Un engagement financier pour garantir les soins
À travers cet engagement financier, les autorités togolaises entendent garantir la disponibilité des médicaments antirétroviraux et assurer le suivi médical des patients pris en charge dans les différents centres de santé du pays.
LA SUITE APRÈS LA PUBLICITÉ
Depuis plusieurs années, le Togo a progressivement renforcé son dispositif sanitaire en matière de lutte contre le VIH/Sida. Les campagnes de sensibilisation, les opérations de dépistage ainsi que le suivi thérapeutique ont été intensifiés afin d’améliorer la prévention et la prise en charge des malades.
Les personnes diagnostiquées séropositives bénéficient aujourd’hui d’un accompagnement médical régulier et d’un accès gratuit aux traitements ARV. Une politique sanitaire qui contribue à limiter les interruptions de traitement et à améliorer les conditions de vie des patients.
Un modèle togolais face aux défis régionaux
Dans plusieurs pays de la sous-région ouest-africaine, l’accès aux antirétroviraux demeure encore confronté à des difficultés liées au coût des traitements, à la disponibilité des médicaments ou aux capacités des systèmes de santé. Le modèle togolais apparaît ainsi comme l’un des dispositifs ayant permis d’élargir l’accès aux soins pour les personnes vivant avec le VIH.

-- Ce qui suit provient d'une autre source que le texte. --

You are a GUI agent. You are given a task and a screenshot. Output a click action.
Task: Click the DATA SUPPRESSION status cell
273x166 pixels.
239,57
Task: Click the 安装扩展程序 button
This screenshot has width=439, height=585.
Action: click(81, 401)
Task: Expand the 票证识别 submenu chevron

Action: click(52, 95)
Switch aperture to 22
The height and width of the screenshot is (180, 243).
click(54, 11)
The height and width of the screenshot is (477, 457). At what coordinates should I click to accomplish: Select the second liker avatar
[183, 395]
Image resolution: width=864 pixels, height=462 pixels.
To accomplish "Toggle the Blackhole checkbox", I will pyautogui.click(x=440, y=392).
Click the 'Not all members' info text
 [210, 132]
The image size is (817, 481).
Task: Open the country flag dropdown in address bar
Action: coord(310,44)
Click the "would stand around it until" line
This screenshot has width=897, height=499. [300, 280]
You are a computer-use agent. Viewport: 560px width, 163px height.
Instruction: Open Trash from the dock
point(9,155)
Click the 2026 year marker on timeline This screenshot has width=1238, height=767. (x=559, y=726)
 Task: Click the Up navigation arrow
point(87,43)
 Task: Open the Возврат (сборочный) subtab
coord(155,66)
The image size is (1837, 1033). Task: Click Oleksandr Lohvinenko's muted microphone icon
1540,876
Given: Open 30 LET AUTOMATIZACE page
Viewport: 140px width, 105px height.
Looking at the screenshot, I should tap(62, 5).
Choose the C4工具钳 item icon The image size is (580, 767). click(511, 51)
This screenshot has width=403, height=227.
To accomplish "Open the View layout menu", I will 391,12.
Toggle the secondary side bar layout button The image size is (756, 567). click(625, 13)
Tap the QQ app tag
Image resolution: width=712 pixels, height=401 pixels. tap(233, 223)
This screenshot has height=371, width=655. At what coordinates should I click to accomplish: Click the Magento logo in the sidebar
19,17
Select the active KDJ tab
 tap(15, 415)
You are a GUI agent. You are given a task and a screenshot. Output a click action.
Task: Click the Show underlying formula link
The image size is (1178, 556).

Les organisations internationales engagées dans la lutte contre le Sida saluent régulièrement les efforts entrepris par les États qui maintiennent des politiques de gratuité des traitements et renforcent les programmes de prévention.
Au-delà de l’aspect médical, les autorités togolaises misent également sur la sensibilisation des populations, la réduction des nouvelles infections et l’amélioration du suivi des patients afin de poursuivre les progrès enregistrés dans la lutte contre le VIH/Sida.